Topband: How to determine impedance
Grant Saviers
grants2 at pacbell.net
Mon Jan 29 12:13:15 EST 2018
What I used for data transmission line Z finding was a pulse gen, scope
and variable resistor (non inductive). A fast risetime pulse reflects
very clearly on the scope at the source. When the terminating resistor
equals line Z the reflection disappears, usually a shelf up or down on
the "sent" pulse if it is a few cable lengths in time. Measure with the
VOM. No calcs. Works for short lengths with fast scopes/gen since
propagation is about 1nsec/ft or with slower instruments on longer
cables. We didn't have fancy stuff like network analyzers or RF
impedance analyzers laying around the computer labs.
Grant KZ1W
On 1/26/2018 9:34 AM, John Kaufmann wrote:
> Here's another method that's based on the engineering textbook transmission
> line equation and use of an impedance analyzer to make an impedance
> measurement.
>
> You can look up the transmission line equation on Wikipedia:
> https://en.wikipedia.org/wiki/Transmission_line. Scroll down the page to
> the paragraph with the title "Input impedance of lossless transmission
> line". This equation gives the impedance Zin looking into a transmission
> line in terms of the line's characteristic impedance (Zo), the load
> impedance (ZL) at the far end, and the electrical length of the transmission
> line.
>
> If electrical length of the line is 1/8-wavelength (lambda/8), you terminate
> the line in a short circuit (ZL=0), and you solve for Zin, you find:
> Zin=jZo or Zo=-jZin. Everything drops out of the transmission line equation
> except for the characteristic impedance Zo that you are trying to find!

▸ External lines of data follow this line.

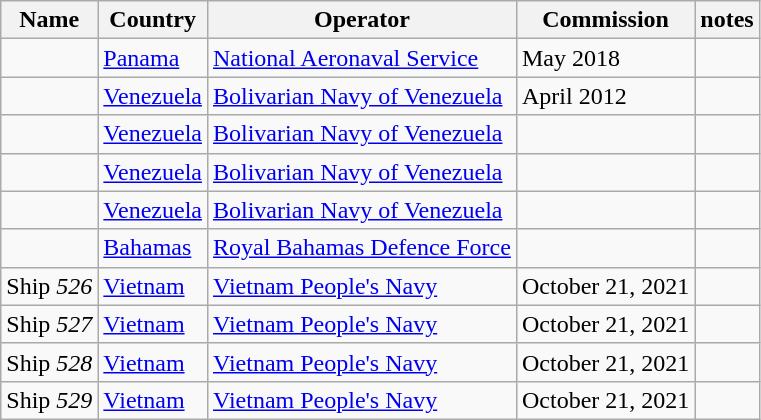
Name [50, 20]
Royal Bahamas Defence Force [362, 248]
Panama [153, 58]
National Aeronaval Service [362, 58]
May 2018 [605, 58]
Ship 527 [50, 324]
notes [727, 20]
Country [153, 20]
Ship 528 [50, 362]
Operator [362, 20]
Ship 529 [50, 400]
Bahamas [153, 248]
Commission [605, 20]
April 2012 [605, 96]
Ship 526 [50, 286]
Find where the given text appears and provide that cell's center as [x, y] coordinate. 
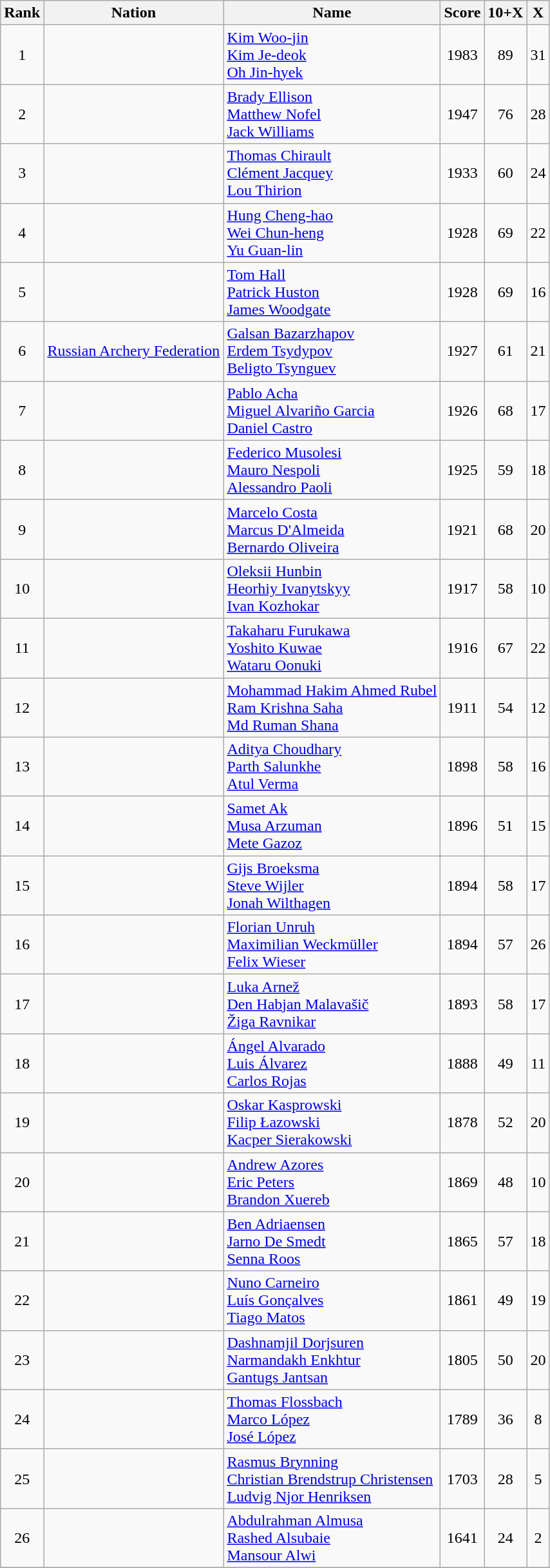
1893 [462, 1003]
Score [462, 13]
1896 [462, 826]
1926 [462, 410]
X [538, 13]
Dashnamjil Dorjsuren Narmandakh Enkhtur Gantugs Jantsan [332, 1359]
Gijs Broeksma Steve Wijler Jonah Wilthagen [332, 885]
Rank [22, 13]
4 [22, 232]
Rasmus Brynning Christian Brendstrup Christensen Ludvig Njor Henriksen [332, 1477]
Federico Musolesi Mauro Nespoli Alessandro Paoli [332, 469]
Kim Woo-jin Kim Je-deok Oh Jin-hyek [332, 55]
10+X [506, 13]
1703 [462, 1477]
Oleksii Hunbin Heorhiy Ivanytskyy Ivan Kozhokar [332, 588]
31 [538, 55]
Andrew Azores Eric Peters Brandon Xuereb [332, 1181]
Mohammad Hakim Ahmed Rubel Ram Krishna Saha Md Ruman Shana [332, 707]
1861 [462, 1300]
51 [506, 826]
Nuno Carneiro Luís Gonçalves Tiago Matos [332, 1300]
3 [22, 173]
1865 [462, 1240]
60 [506, 173]
1888 [462, 1063]
Samet Ak Musa Arzuman Mete Gazoz [332, 826]
Hung Cheng-hao Wei Chun-heng Yu Guan-lin [332, 232]
Name [332, 13]
Ben Adriaensen Jarno De Smedt Senna Roos [332, 1240]
Thomas Chirault Clément Jacquey Lou Thirion [332, 173]
1983 [462, 55]
Tom Hall Patrick Huston James Woodgate [332, 292]
36 [506, 1418]
25 [22, 1477]
Russian Archery Federation [134, 351]
Thomas Flossbach Marco López José López [332, 1418]
1921 [462, 529]
61 [506, 351]
89 [506, 55]
Marcelo Costa Marcus D'Almeida Bernardo Oliveira [332, 529]
54 [506, 707]
13 [22, 766]
1925 [462, 469]
76 [506, 114]
59 [506, 469]
14 [22, 826]
Oskar Kasprowski Filip Łazowski Kacper Sierakowski [332, 1122]
1927 [462, 351]
Florian Unruh Maximilian Weckmüller Felix Wieser [332, 944]
48 [506, 1181]
Ángel Alvarado Luis Álvarez Carlos Rojas [332, 1063]
Nation [134, 13]
23 [22, 1359]
1911 [462, 707]
Pablo Acha Miguel Alvariño Garcia Daniel Castro [332, 410]
9 [22, 529]
50 [506, 1359]
1898 [462, 766]
67 [506, 647]
Brady Ellison Matthew Nofel Jack Williams [332, 114]
1917 [462, 588]
1916 [462, 647]
Takaharu Furukawa Yoshito Kuwae Wataru Oonuki [332, 647]
1947 [462, 114]
Aditya Choudhary Parth Salunkhe Atul Verma [332, 766]
1805 [462, 1359]
1641 [462, 1537]
1869 [462, 1181]
Luka Arnež Den Habjan Malavašič Žiga Ravnikar [332, 1003]
1789 [462, 1418]
7 [22, 410]
6 [22, 351]
1933 [462, 173]
52 [506, 1122]
Galsan Bazarzhapov Erdem Tsydypov Beligto Tsynguev [332, 351]
1878 [462, 1122]
1 [22, 55]
Abdulrahman Almusa Rashed Alsubaie Mansour Alwi [332, 1537]
Scan for the cell matching the given text and deliver its (X, Y) coordinate at center. 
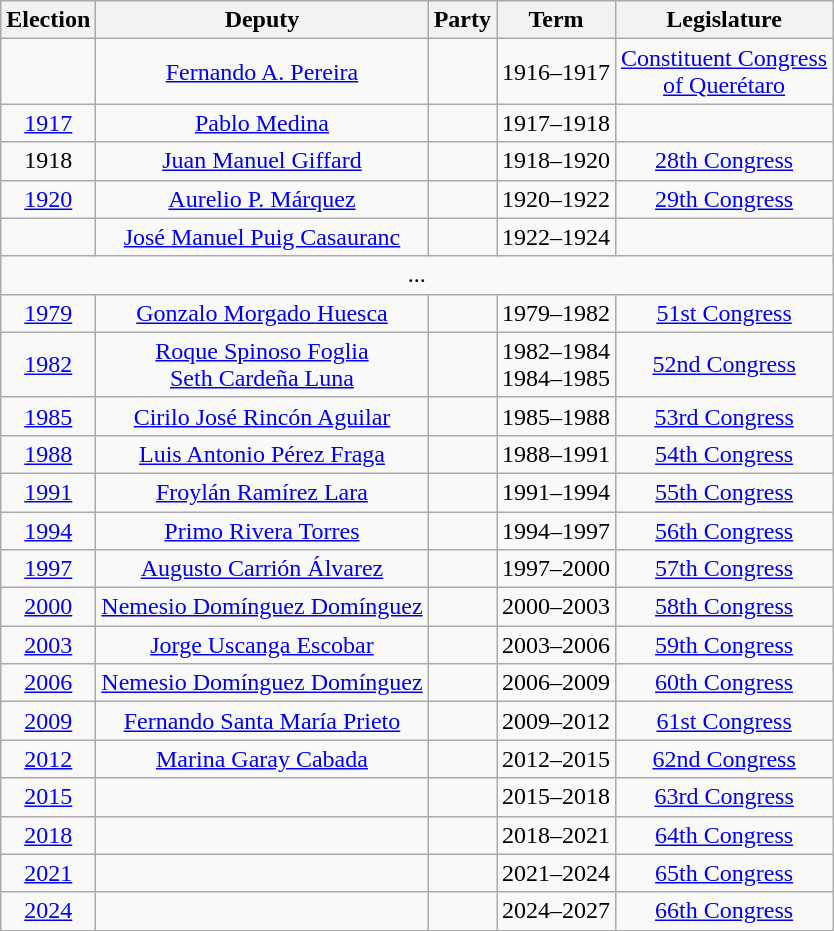
1920 (48, 199)
61st Congress (724, 721)
1988 (48, 454)
1991–1994 (556, 492)
1985 (48, 416)
Luis Antonio Pérez Fraga (262, 454)
2021 (48, 873)
58th Congress (724, 607)
Fernando Santa María Prieto (262, 721)
2015 (48, 797)
2018 (48, 835)
2000–2003 (556, 607)
28th Congress (724, 161)
64th Congress (724, 835)
Gonzalo Morgado Huesca (262, 313)
2021–2024 (556, 873)
Election (48, 20)
1918–1920 (556, 161)
Juan Manuel Giffard (262, 161)
2006 (48, 683)
Froylán Ramírez Lara (262, 492)
Fernando A. Pereira (262, 72)
55th Congress (724, 492)
2003–2006 (556, 645)
2009–2012 (556, 721)
1994–1997 (556, 531)
1994 (48, 531)
Deputy (262, 20)
2000 (48, 607)
2012 (48, 759)
66th Congress (724, 911)
1988–1991 (556, 454)
57th Congress (724, 569)
1997 (48, 569)
Cirilo José Rincón Aguilar (262, 416)
2018–2021 (556, 835)
52nd Congress (724, 364)
Constituent Congressof Querétaro (724, 72)
Legislature (724, 20)
Aurelio P. Márquez (262, 199)
2009 (48, 721)
1991 (48, 492)
1979 (48, 313)
1982–19841984–1985 (556, 364)
2012–2015 (556, 759)
2003 (48, 645)
... (417, 275)
Term (556, 20)
Party (462, 20)
1985–1988 (556, 416)
1920–1922 (556, 199)
Augusto Carrión Álvarez (262, 569)
1917–1918 (556, 123)
2006–2009 (556, 683)
63rd Congress (724, 797)
62nd Congress (724, 759)
2015–2018 (556, 797)
1922–1924 (556, 237)
59th Congress (724, 645)
Pablo Medina (262, 123)
65th Congress (724, 873)
José Manuel Puig Casauranc (262, 237)
1982 (48, 364)
2024–2027 (556, 911)
29th Congress (724, 199)
1918 (48, 161)
60th Congress (724, 683)
51st Congress (724, 313)
1979–1982 (556, 313)
53rd Congress (724, 416)
54th Congress (724, 454)
1997–2000 (556, 569)
1916–1917 (556, 72)
Primo Rivera Torres (262, 531)
Roque Spinoso FogliaSeth Cardeña Luna (262, 364)
56th Congress (724, 531)
Marina Garay Cabada (262, 759)
Jorge Uscanga Escobar (262, 645)
2024 (48, 911)
1917 (48, 123)
Search for the cell housing the specified text and yield its (X, Y) center coordinate. 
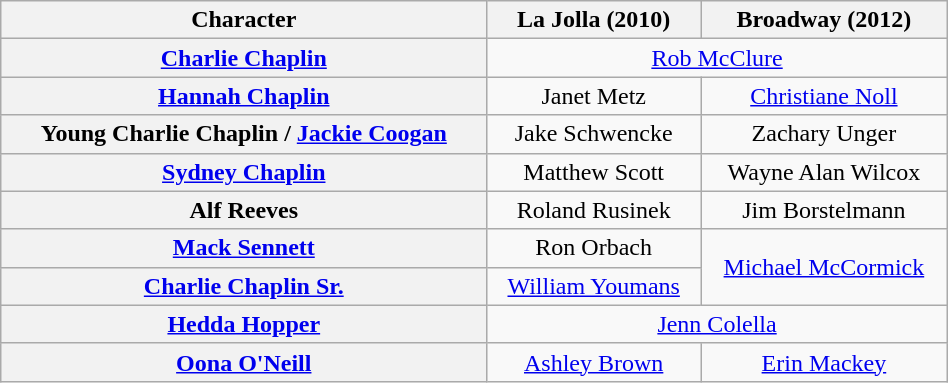
Matthew Scott (594, 172)
Janet Metz (594, 96)
Young Charlie Chaplin / Jackie Coogan (244, 134)
Zachary Unger (824, 134)
Ron Orbach (594, 248)
Charlie Chaplin Sr. (244, 286)
Roland Rusinek (594, 210)
Oona O'Neill (244, 362)
Broadway (2012) (824, 20)
Hedda Hopper (244, 324)
Jenn Colella (717, 324)
Erin Mackey (824, 362)
Wayne Alan Wilcox (824, 172)
Jake Schwencke (594, 134)
Mack Sennett (244, 248)
Ashley Brown (594, 362)
William Youmans (594, 286)
La Jolla (2010) (594, 20)
Alf Reeves (244, 210)
Rob McClure (717, 58)
Sydney Chaplin (244, 172)
Jim Borstelmann (824, 210)
Christiane Noll (824, 96)
Charlie Chaplin (244, 58)
Character (244, 20)
Hannah Chaplin (244, 96)
Michael McCormick (824, 267)
Capture the cell that displays the provided text and extract its (x, y) central coordinate. 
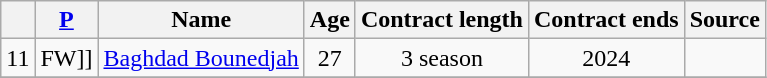
Contract ends (606, 20)
Source (724, 20)
Contract length (442, 20)
Age (330, 20)
2024 (606, 58)
FW]] (66, 58)
Name (201, 20)
Baghdad Bounedjah (201, 58)
11 (18, 58)
3 season (442, 58)
27 (330, 58)
P (66, 20)
Pinpoint the cell where the given text exists, returning its (x, y) midpoint coordinate. 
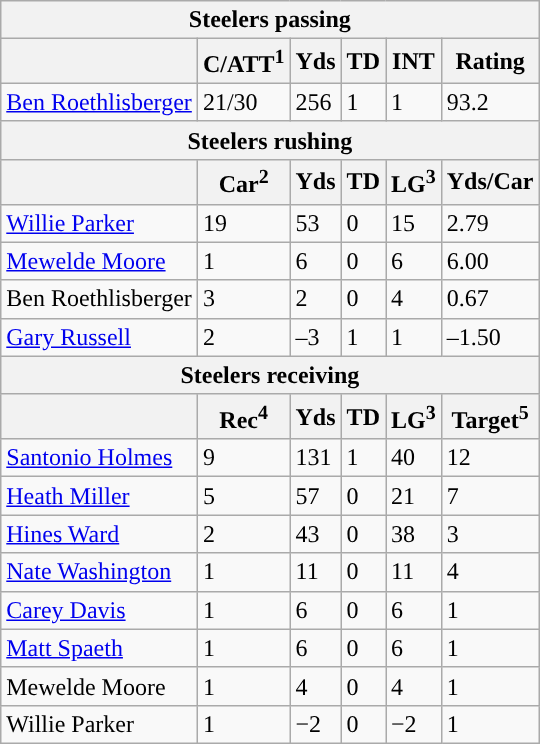
–1.50 (490, 337)
Target5 (490, 416)
INT (414, 62)
C/ATT1 (244, 62)
Steelers passing (270, 20)
43 (316, 534)
40 (414, 458)
21 (414, 496)
Steelers rushing (270, 140)
Car2 (244, 182)
9 (244, 458)
5 (244, 496)
Hines Ward (100, 534)
Santonio Holmes (100, 458)
0.67 (490, 299)
Yds/Car (490, 182)
Carey Davis (100, 610)
131 (316, 458)
21/30 (244, 102)
38 (414, 534)
Matt Spaeth (100, 648)
Heath Miller (100, 496)
Rating (490, 62)
Nate Washington (100, 572)
53 (316, 223)
19 (244, 223)
6.00 (490, 261)
Rec4 (244, 416)
57 (316, 496)
Gary Russell (100, 337)
Steelers receiving (270, 375)
93.2 (490, 102)
12 (490, 458)
7 (490, 496)
15 (414, 223)
2.79 (490, 223)
–3 (316, 337)
256 (316, 102)
Return (X, Y) of the center of cell containing provided text 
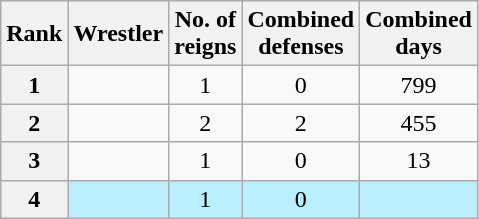
No. ofreigns (206, 34)
Rank (34, 34)
3 (34, 161)
455 (419, 123)
799 (419, 85)
Combineddays (419, 34)
13 (419, 161)
4 (34, 199)
Combineddefenses (301, 34)
Wrestler (118, 34)
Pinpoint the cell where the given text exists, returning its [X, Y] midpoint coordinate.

> (Homework assignment for you mathematicians: Terminate the line in an open
> circuit (ZL=infinity) and solve for Zin in terms of Zo for the same 1/8-wave
> line).
>
> Now you need to set up a measurement with your analyzer that duplicates
> these conditions.
>
> Terminating the line in a short circuit is the easy part. Next you have to
> determine the frequency where the line is 1/8-wave long. How do you do
> this? First use your impedance analyzer to find the frequency where the
> line is a 1/4-wave long (if the line is terminated in an open circuit at the
> far end, the input impedance goes to zero at the lowest frequency where the
> line is a 1/4-wave long). Divide that frequency by 2 and you have the
> frequency where the line is 1/8-wave long. Now tune your analyzer to that
> frequency and measure the input impedance Zin to the line. In general
> Zin=R+jX. For an ideal line, that impedance is purely imaginary, i.e. R=0
> and X is some finite number. If your analyzer gives you some small R value
> that is not zero, ignore it and work with the just the X value. You now
> have Zo=-X as derived above. You're done.
>
> 73, John W1FV
>
> -----Original Message-----
> From: Topband [mailto:topband-bounces at contesting.com] On Behalf Of Martin
> Sent: Wednesday, January 24, 2018 6:28 AM
> To: topBand List
> Subject: Topband: How to determine impedance
>
> Topbanders,
> for the construction of the beverage ( a 2 wire reversible beverage, that
> is) from my post a few days ago i wanted to know how to measure or determine
> the impedance of the open wire. I stumbled across a very simple method some
> of of you might know , some might not. Anyway, here is the method. It works
> for coaxial cable or open wire.
> You need no fancy measurement gear- rule, pocket calculator and LC meter
> will do. For really long runs you might need the help of a tape rule or even
> google maps.
>
> Measure the length of the unknown coaxial cable or open wire (DUT Device
> under test) in meters m.
>
> With both ends open, measure capacitance C of DUT, divide it by it's length
> ( C' = C/m) .
>
> Shorten one end, measure inductance of DUT, divide it by length ( L' =
> L/m) .
>
> Now calculate
>
> Z= 1000 * squareroot(L'/C')
>
> Voila.
>
> It may also help to determine if and where your cable or 2 wire beverage has
> an intermittance when you already know it's impedance it had before the
> failure. Transform the formula accordingly.
> I think it should also help to determine the impedance of the beverage (
> single wire or 2 wire) measured against ground(?).